人影がなくがらんとした観客席。静けさの中、ミラノ・ジュゼッペ・ヴェルディ交響楽団の五重奏の生演奏が始まり、イギリス人シンガーのコジマ(COSIMA)がしっとりと歌い上げる「Nothing Compares 2 U」と共にショーがスタートした。本来は失恋ソングだが「It's been so lonely without you here (あなたがここにいなくてとても寂しい)」という歌詞が現実と重なり、空虚な会場に響き渡る。
■圧倒的な白と黒
目が冴えるような赤やショッキングピンクはヴァレンティノを象徴する色だが、ショーでは鮮やかな色が一切排除された。アイボリーやゴールドが数ルック登場しただけで、大半を占めるのは白と黒のモノクロカラー。色が制限されることでテクスチャーとシルエットが際立ち、オーガンザやフェザー、スパングル、刺繍などの素材とディテールが新鮮に映る。
■ケープとスカートの丈が意味すること
今シーズンのキーアイテムに挙げられる「ケープ」。冒頭のブラックのショート丈のコートやジャケットから始まり、チェックやホワイト、Vの幾何学パターン、ロングコート、ナイロン素材、ラメ素材といった様々なデザインで登場する。マントのような重厚感のあるケープだが、ウィメンズではミニ丈のスカートで素足を見せるスタイリングが多く、ボリュームの面でもコントラストが顕著に現れている。

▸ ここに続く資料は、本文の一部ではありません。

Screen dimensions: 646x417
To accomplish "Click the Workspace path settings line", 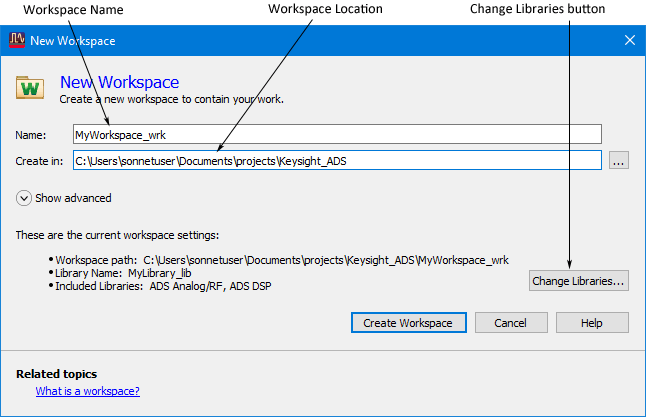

丈の短さは意図的なもので、デザイナー曰く「躊躇のない強引なまでのジェスチャーはある種のパンク的な行動」だという。丈の短さはスカートだけではなく、メンズのパンツ丈にも見ることができる。そしてバッグやシューズにはメゾンのシグネチャーであるスタッズがあしらわれ、パンクの印象をダイレクトに伝える。
アウターの外側に出したシャツ襟も印象的。鎖骨に沿うほど水平に鋭く伸びた大きめの白襟はスタイリングにシャープな洗練さを添えている。
■ネットのタートルネック
もう一つ、コレクションでキーモチーフとして多様されているのが「ネット(網目)」。菱形に切り刻むようにカットアウトされたニットやミニドレス、体にぴったり沿う網状のタートルネックは効果的に使われている。そしてよく見るといずれも平面的なものではなく、波状の帯を縫い合わせたり、編み上げによる立体的な網目であることに気づかされる。これはバッグの一部のデザインにも連動している。
網目のデザインを用いた上から覆い隠すようで実際は露出させるという視覚的な手法はコレクション全体にパンクかつセンシュアルなムードをまとわせた。
舞台袖からはけることなくステージ上に留まったモデルたちはまっすぐと正面を見つめ、背面のミラーカーテンが上がり白いスクリーンがモデルたちのシルエットを映し出す。エンディングはピエールパオロが舞台の中央に立った瞬間、スクリーンが真っ赤に染まるというドラマチックな演出。モデルを従えて舞台上に立つピエールパオロの堂々たる表情と佇まいはショーフィナーレではなく、新たな幕開けにも見えた。